## PAGE EXTRACT
··········
Frank is ranked 16th on a list that includes both houses of Congress and fifth among his colleagues in the House. According to data from the Center for Responsive Politics’ OpenSecrets.org, political action committees financed by both Freddie and Fannie have contributed $3,017,797 to members of Congress since 1989. And according to the July 16 issue of Politico, the two entities have spent a whopping $200 million to buy influence – including not only campaign donations to members of Congress, but also presidential campaigns and lobbying efforts.

In a July 23 op-ed, Wall Street Journal Editorial Page Editor Paul Gigot put the blame for the GSEs’ collapse firmly on the members of the liberal establishment who took money from Freddie and Fannie. “Fan and Fred also couldn't prosper for as long as they have without the support of the political left... This includes Mr. Frank and Sen. Chuck Schumer (D., N.Y.) on Capitol Hill, as well as Mr. [Paul] Krugman and the Washington Post's Steven Pearlstein in the press.”

Frank was asked by CNN’s John Roberts on the Sept. 22, 2008 “American Morning” about this and his opposition to reform Fannie Mae and Freddie Mac. Originally, he claimed he didn’t think the two GSEs were facing any problems when the issue first surfaced in 2003. He instead blamed the Republican-controlled Congress for their ultimate fall, failing to mention his friendly relationship with Fannie Mae and the contributions it had made to his campaign over the years.

“Yes, I did not think we were facing a crisis in 2003, but that didn't mean we didn't have to have reform,” an animated Frank said when confronted with the question. “Here’s the deal, the Republicans controlled Congress from 1995 through 2006. They did zero to reform Fannie Mae and Freddie Mac.”

However, on Sept. 17, 2008, former Bush administration Deputy Chief of Staff Karl Rove elaborated on the Bush administration’s efforts to curb abuses at the two GSEs in 2003. He told Fox News’ “Hannity & Colmes” that Frank was among the most aggressive opponents of White House attempts to reform Fannie Mae and Freddie Mac.
··········
## PROBLEM TO SOLVE
Can you give the Fannie Mae and Freddie Mac excerpt again from "Frank was asked" up to and including "over the years.", swapping "the Republican-controlled Congress" for "the GOP-controlled Congress"? The items after this point are separate material, not part of the Fannie Mae and Freddie Mac excerpt.
··········
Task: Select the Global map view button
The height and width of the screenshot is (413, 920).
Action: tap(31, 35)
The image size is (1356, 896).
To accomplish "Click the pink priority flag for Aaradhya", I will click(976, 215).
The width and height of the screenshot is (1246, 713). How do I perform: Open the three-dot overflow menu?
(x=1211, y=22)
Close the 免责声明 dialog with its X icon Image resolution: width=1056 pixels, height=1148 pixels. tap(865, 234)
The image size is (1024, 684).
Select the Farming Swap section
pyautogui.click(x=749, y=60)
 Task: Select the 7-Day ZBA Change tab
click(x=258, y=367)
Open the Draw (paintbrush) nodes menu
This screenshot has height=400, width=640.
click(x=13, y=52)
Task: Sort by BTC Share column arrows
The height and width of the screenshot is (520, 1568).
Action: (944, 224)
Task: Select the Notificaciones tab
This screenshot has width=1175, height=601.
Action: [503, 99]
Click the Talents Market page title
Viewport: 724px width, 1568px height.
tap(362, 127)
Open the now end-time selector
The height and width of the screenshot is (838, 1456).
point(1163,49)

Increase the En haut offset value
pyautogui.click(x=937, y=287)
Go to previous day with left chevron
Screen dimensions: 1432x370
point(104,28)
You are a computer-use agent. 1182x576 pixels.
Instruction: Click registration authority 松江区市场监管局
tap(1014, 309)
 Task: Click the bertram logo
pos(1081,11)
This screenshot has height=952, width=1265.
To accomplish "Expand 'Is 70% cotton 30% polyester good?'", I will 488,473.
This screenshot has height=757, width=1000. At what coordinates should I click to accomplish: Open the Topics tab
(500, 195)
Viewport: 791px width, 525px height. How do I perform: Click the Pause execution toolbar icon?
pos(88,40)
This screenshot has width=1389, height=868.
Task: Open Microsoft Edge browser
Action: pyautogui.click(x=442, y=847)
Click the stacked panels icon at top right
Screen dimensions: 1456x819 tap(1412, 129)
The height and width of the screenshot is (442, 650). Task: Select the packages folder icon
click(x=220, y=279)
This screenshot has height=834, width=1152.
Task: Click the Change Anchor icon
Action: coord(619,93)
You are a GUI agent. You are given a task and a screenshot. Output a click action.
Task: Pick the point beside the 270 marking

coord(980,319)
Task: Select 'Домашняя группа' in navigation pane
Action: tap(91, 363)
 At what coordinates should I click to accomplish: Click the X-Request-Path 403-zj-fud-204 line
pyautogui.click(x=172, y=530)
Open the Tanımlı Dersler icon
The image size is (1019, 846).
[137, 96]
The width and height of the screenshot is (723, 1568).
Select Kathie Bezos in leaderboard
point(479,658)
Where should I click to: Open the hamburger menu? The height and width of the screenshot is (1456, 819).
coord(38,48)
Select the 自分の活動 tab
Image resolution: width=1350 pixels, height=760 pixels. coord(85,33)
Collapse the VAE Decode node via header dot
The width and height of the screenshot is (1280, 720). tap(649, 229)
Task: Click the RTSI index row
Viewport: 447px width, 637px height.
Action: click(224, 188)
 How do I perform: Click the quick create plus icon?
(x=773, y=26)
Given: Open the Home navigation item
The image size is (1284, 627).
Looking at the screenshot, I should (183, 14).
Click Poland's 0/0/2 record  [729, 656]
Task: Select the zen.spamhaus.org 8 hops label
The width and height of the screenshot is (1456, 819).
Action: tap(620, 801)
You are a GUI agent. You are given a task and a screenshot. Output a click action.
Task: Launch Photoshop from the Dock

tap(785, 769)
··········
## TASK SOLUTION
Frank was asked by CNN’s John Roberts on the Sept. 22, 2008 “American Morning” about this and his opposition to reform Fannie Mae and Freddie Mac. Originally, he claimed he didn’t think the two GSEs were facing any problems when the issue first surfaced in 2003. He instead blamed the GOP-controlled Congress for their ultimate fall, failing to mention his friendly relationship with Fannie Mae and the contributions it had made to his campaign over the years.